__Exercise details__: The exercise asks for every line of the data to be reproduced exactly.

══ Supplied records

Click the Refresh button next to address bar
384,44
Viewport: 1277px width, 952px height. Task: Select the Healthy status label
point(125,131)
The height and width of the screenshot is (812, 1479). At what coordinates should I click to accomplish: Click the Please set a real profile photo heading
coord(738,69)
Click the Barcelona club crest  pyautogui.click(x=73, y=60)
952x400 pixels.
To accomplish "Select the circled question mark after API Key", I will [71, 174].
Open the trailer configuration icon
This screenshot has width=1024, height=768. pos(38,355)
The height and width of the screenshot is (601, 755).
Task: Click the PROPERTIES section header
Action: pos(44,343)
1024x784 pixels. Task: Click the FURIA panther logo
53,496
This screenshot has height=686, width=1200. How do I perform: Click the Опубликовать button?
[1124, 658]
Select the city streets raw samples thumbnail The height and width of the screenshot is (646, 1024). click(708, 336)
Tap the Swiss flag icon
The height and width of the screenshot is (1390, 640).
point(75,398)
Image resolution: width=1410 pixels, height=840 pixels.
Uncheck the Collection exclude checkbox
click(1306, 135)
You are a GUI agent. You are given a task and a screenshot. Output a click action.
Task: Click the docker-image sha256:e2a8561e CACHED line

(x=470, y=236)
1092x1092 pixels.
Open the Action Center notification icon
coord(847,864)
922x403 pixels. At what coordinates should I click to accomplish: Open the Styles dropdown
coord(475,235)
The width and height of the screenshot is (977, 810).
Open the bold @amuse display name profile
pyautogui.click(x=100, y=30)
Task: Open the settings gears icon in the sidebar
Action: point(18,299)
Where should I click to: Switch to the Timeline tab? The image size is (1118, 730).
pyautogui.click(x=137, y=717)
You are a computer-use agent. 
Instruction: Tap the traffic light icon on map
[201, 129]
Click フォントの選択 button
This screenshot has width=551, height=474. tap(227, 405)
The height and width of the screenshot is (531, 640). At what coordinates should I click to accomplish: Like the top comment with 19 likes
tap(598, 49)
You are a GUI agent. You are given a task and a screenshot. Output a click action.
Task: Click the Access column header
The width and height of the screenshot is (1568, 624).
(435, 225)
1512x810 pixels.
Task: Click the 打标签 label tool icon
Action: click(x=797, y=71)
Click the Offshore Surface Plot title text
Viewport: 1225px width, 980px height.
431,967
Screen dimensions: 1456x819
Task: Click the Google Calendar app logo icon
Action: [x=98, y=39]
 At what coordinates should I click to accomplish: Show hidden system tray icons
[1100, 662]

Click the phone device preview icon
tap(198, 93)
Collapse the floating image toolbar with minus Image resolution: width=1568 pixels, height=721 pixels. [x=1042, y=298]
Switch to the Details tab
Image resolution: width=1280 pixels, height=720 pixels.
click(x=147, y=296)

════

__Result of the task__:
Click the Refresh button next to address bar
384,44
Viewport: 1277px width, 952px height. Task: Select the Healthy status label
point(125,131)
The height and width of the screenshot is (812, 1479). At what coordinates should I click to accomplish: Click the Please set a real profile photo heading
coord(738,69)
Click the Barcelona club crest  pyautogui.click(x=73, y=60)
952x400 pixels.
To accomplish "Select the circled question mark after API Key", I will [71, 174].
Open the trailer configuration icon
This screenshot has width=1024, height=768. pos(38,355)
The height and width of the screenshot is (601, 755).
Task: Click the PROPERTIES section header
Action: pos(44,343)
1024x784 pixels. Task: Click the FURIA panther logo
53,496
This screenshot has height=686, width=1200. How do I perform: Click the Опубликовать button?
[1124, 658]
Select the city streets raw samples thumbnail The height and width of the screenshot is (646, 1024). click(708, 336)
Tap the Swiss flag icon
The height and width of the screenshot is (1390, 640).
point(75,398)
Image resolution: width=1410 pixels, height=840 pixels.
Uncheck the Collection exclude checkbox
click(1306, 135)
You are a GUI agent. You are given a task and a screenshot. Output a click action.
Task: Click the docker-image sha256:e2a8561e CACHED line

(x=470, y=236)
1092x1092 pixels.
Open the Action Center notification icon
coord(847,864)
922x403 pixels. At what coordinates should I click to accomplish: Open the Styles dropdown
coord(475,235)
The width and height of the screenshot is (977, 810).
Open the bold @amuse display name profile
pyautogui.click(x=100, y=30)
Task: Open the settings gears icon in the sidebar
Action: point(18,299)
Where should I click to: Switch to the Timeline tab? The image size is (1118, 730).
pyautogui.click(x=137, y=717)
You are a computer-use agent. 
Instruction: Tap the traffic light icon on map
[201, 129]
Click フォントの選択 button
This screenshot has width=551, height=474. tap(227, 405)
The height and width of the screenshot is (531, 640). At what coordinates should I click to accomplish: Like the top comment with 19 likes
tap(598, 49)
You are a GUI agent. You are given a task and a screenshot. Output a click action.
Task: Click the Access column header
The width and height of the screenshot is (1568, 624).
(435, 225)
1512x810 pixels.
Task: Click the 打标签 label tool icon
Action: click(x=797, y=71)
Click the Offshore Surface Plot title text
Viewport: 1225px width, 980px height.
431,967
Screen dimensions: 1456x819
Task: Click the Google Calendar app logo icon
Action: [x=98, y=39]
 At what coordinates should I click to accomplish: Show hidden system tray icons
[1100, 662]

Click the phone device preview icon
tap(198, 93)
Collapse the floating image toolbar with minus Image resolution: width=1568 pixels, height=721 pixels. [x=1042, y=298]
Switch to the Details tab
Image resolution: width=1280 pixels, height=720 pixels.
click(x=147, y=296)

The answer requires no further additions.